• _Task objective_: Please copy the records below word for word, from their start through the line containing "I want to click", including that line, and leave out the pictures.

(Collected data)
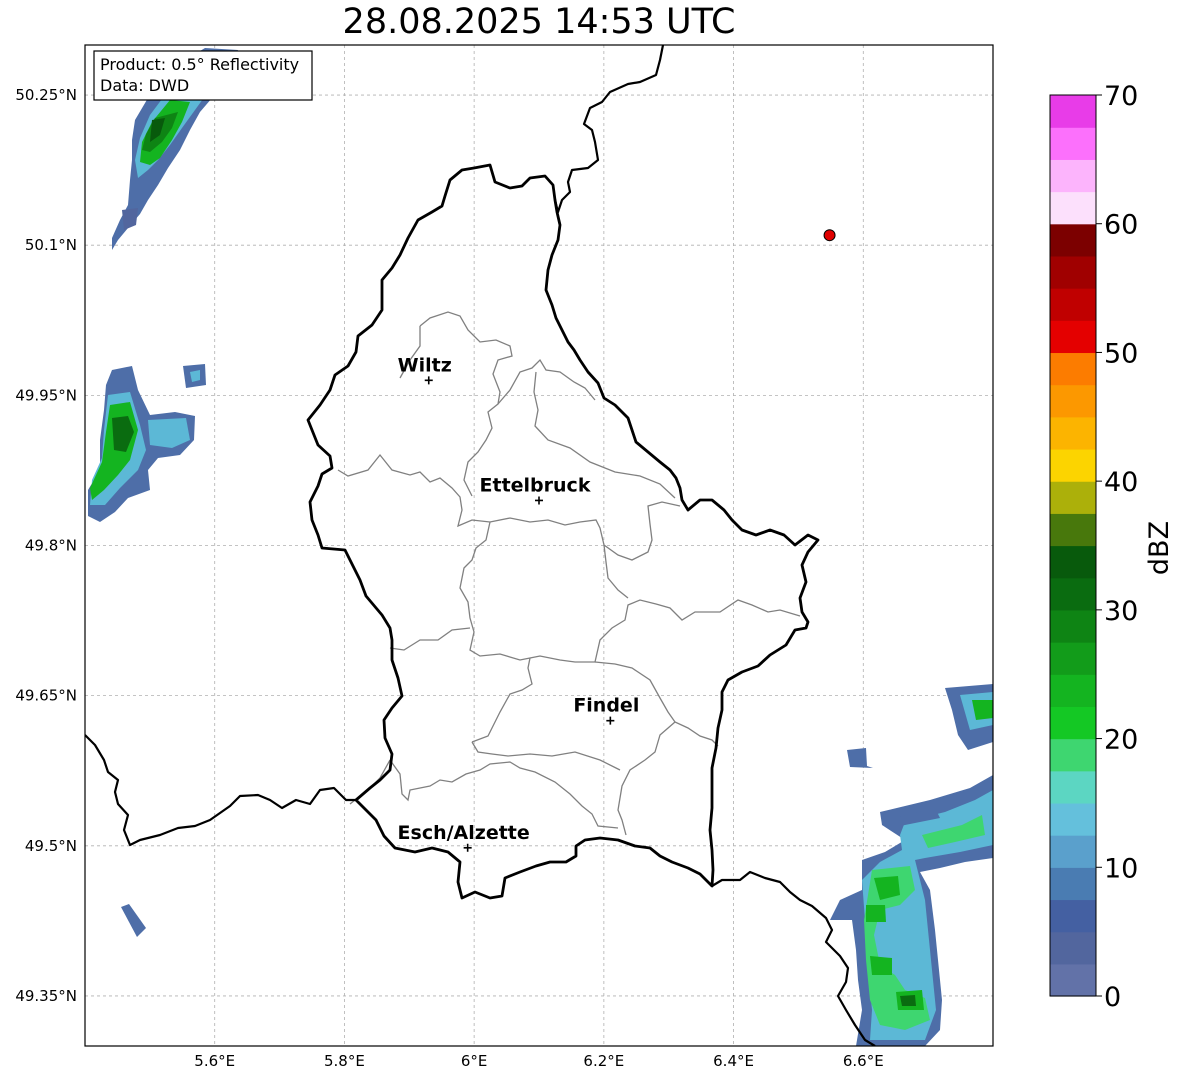  What do you see at coordinates (912, 865) in the screenshot?
I see `radar-echo-se` at bounding box center [912, 865].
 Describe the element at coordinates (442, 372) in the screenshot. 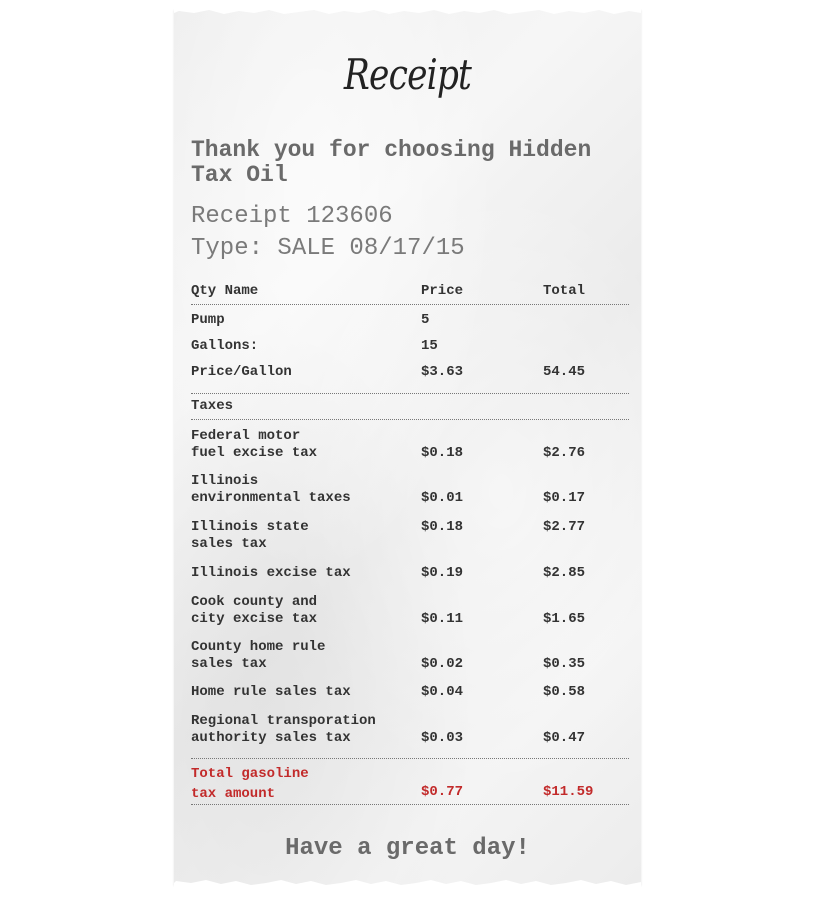

I see `item-price: $3.63` at that location.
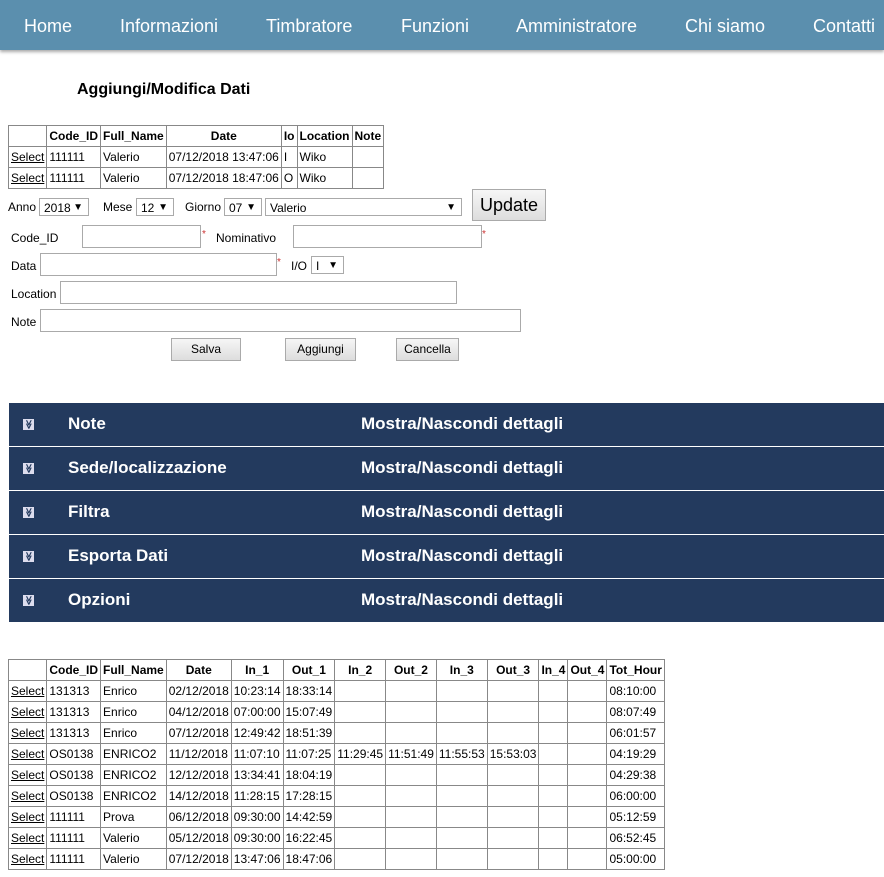  I want to click on nominativo-input, so click(388, 236).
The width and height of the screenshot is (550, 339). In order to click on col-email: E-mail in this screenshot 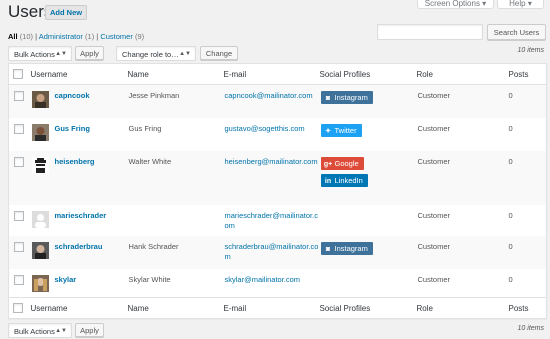, I will do `click(272, 74)`.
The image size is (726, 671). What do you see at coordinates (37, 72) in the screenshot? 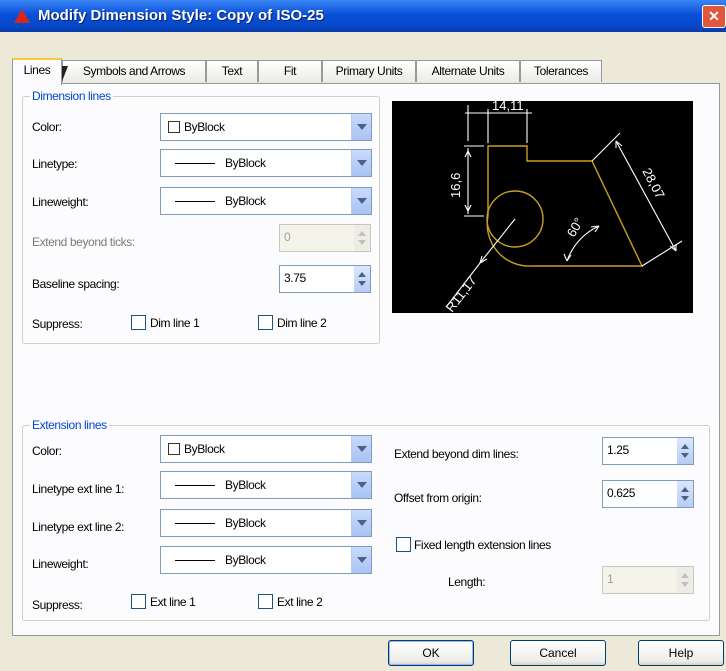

• _Output of the task_:
  What do you see at coordinates (912, 865) in the screenshot?
I see `radar-echo-se` at bounding box center [912, 865].
 Describe the element at coordinates (442, 372) in the screenshot. 

I see `item-price: $3.63` at that location.
  I want to click on nominativo-input, so click(388, 236).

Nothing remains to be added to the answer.